Slow start will gradually increase amount of traffic to a newly added endpoint.

aggression string

pattern: ^([0-9]+([.][0-9]+)?|[.][0-9]+)$

minWeightPercent integer

format: int32

minimum: 0

maximum: 100

window string required

The duration of slow start window. Duration is expressed in the Go [Duration format](https://godoc.org/time#ParseDuration). Valid time units are "ns", "us" (or "µs"), "ms", "s", "m", "h".

validation object

UpstreamValidation defines how to verify the backend service's certificate

caSecret string required

minLength: 1

maxLength: 317

subjectName string required

Key which is expected to be present in the 'subjectAltName' of the presented certificate. Deprecated: migrate to using the plural field subjectNames.

minLength: 1

maxLength: 250

subjectNames []string

List of keys, of which at least one is expected to be present in the 'subjectAltName of the presented certificate.

minItems: 1

maxItems: 8

weight integer

Weight defines percentage of traffic to balance traffic

format: int64

minimum: 0

virtualhost object

Virtualhost appears at most once. If it is present, the object is considered to be a "root" HTTPProxy.

authorization object

This field configures an extension service to perform authorization for this virtual host. Authorization can only be configured on virtual hosts that have TLS enabled. If the TLS configuration requires client certificate validation, the client certificate is always included in the authentication check request.

authPolicy object

AuthPolicy sets a default authorization policy for client requests. This policy will be used unless overridden by individual routes.

context object

disabled boolean

When true, this field disables client request authentication for the scope of the policy.

extensionRef object

ExtensionServiceRef specifies the extension resource that will authorize client requests.

apiVersion string

API version of the referent. If this field is not specified, the default "projectcontour.io/v1alpha1" will be used

minLength: 1

name string

Name of the referent. More info: https://kubernetes.io/docs/concepts/overview/working-with-objects/names/#names

minLength: 1

namespace string

Namespace of the referent. If this field is not specifies, the namespace of the resource that targets the referent will be used. More info: https://kubernetes.io/docs/concepts/overview/working-with-objects/namespaces/

minLength: 1

failOpen boolean

If FailOpen is true, the client request is forwarded to the upstream service even if the authorization server fails to respond. This field should not be set in most cases. It is intended for use only while migrating applications from internal authorization to Contour external authorization.

responseTimeout string

ResponseTimeout configures maximum time to wait for a check response from the authorization server.
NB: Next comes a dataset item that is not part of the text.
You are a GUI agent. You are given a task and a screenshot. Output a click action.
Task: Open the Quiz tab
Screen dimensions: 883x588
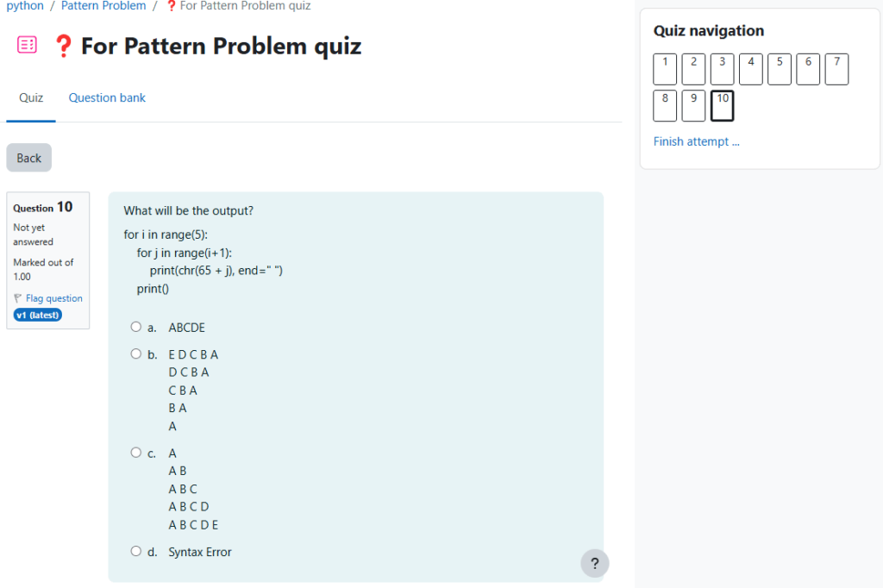pyautogui.click(x=31, y=98)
Timeout durations are expressed in the Go [Duration format](https://godoc.org/time#ParseDuration). Valid time units are "ns", "us" (or "µs"), "ms", "s", "m", "h". The string "infinity" is also a valid input and specifies no timeout.

pattern:

^(((\d*(\.\d*)?h)|(\d*(\.\d*)?m)|(\d*(\.\d*)?s)|(\d*(\.\d*)?ms)|(\d*(\.\d*)?us)|(\d*(\.\d*)?µs)|(\d*(\.\d*)?ns))+|infinity|infinite)$

withRequestBody object

WithRequestBody specifies configuration for sending the client request's body to authorization server.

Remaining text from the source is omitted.